Therefore, enhancement of skin immune function, reduction of inflammation, and reduction of skin damage such as sunburn can be expected by increasing or activating langerhans cells, and therefore, a method of screening a drug using the number of langerhans cells as an index (patent document 1), and development of a drug containing a specific plant extract or a langerhans cell reduction inhibitor (patent document 2) have been carried out. Further, it is disclosed that gene expression of CD39 in langerhans cells is promoted by carboxymethyl- β -glucan or a salt thereof, Polyoxyethylene (POE)/polyoxypropylene (POP) random copolymer dimethyl ether, and rose water (patent document 4).

Documents of the prior art

Patent document

Patent document 1: japanese laid-open patent publication No. 2000-236775

Patent document 2: japanese laid-open patent publication No. 2000-239144

Patent document 3: japanese patent laid-open publication No. 2004-83541

Patent document 4: japanese Kohyo publication No. 2017-511790

Non-patent document

Non-patent document 1: holzer AM and Granstein RD, "Role of extracellular antisense triphosphate in human skin", J Cutan Med Surg 2004,8(2):90-96

Non-patent document 2: mizumontot N, et al, "CD 39is the dominant Langerhans cell-immobilized ectoTNPDase: regulatory roles in inflammation and immunity responsiveness", Nat.
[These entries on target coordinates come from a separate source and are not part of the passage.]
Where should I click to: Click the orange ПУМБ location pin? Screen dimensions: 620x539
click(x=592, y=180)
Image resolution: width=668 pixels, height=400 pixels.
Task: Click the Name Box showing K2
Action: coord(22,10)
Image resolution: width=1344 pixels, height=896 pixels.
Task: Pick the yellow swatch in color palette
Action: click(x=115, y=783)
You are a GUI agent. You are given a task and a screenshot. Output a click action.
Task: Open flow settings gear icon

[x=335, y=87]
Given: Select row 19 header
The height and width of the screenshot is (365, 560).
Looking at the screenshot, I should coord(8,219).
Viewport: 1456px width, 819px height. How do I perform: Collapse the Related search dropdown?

Med.2002,8(4):358-

Non-patent document 3: kawamura T, et al, "Severe demattitis with low of epidermal Langerhans cells in human and mouse zinc definitiency", J Clin Invest 2012,122(2):722-

Non-patent document 4: koivukangas V and Oikarinen, "Suction Heater Model of round Healing" (2003) Methods in Molecular Medicine 78:255-

Disclosure of Invention

Problems to be solved by the invention

The present invention addresses the problem of developing a drug that can suppress a decrease in the expression of the CD39 gene involved in the activation of Langerhans cells and regulate the immune response of the skin.
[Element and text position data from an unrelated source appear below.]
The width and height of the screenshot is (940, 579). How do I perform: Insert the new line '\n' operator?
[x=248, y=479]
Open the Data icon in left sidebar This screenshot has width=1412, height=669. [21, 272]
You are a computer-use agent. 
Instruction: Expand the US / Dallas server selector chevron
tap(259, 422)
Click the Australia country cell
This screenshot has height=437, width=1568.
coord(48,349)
Means for solving the problems

The present inventors screened using, as an index, the gene expression of CD39 that can use langerhans cells as an index of activation, and found that Polyoxyethylene (POE)/polyoxypropylene (POP) random copolymer dimethyl ether and carboxymethyl- β -glucan sodium can suppress the decrease in gene expression of CD39 in langerhans cells caused by testosterone application. Furthermore, surprisingly, when Polyoxyethylene (POE)/polyoxypropylene (POP) random copolymer dimethyl ether, carboxymethyl- β -glucan sodium, and camellia extract were used in combination, the effect of the decrease in CD39 gene expression due to testosterone application could be completely suppressed, and instead CD39 gene expression could be increased, thereby completing the present invention described below.

Accordingly, the present invention relates to the following inventions:

[1-1] an inhibitor of a decrease in the expression of the CD39 gene, comprising carboxymethyl- β -glucan or a salt thereof, Polyoxyethylene (POE)/polyoxypropylene (POP) random copolymer dimethyl ether, and a camellia extract.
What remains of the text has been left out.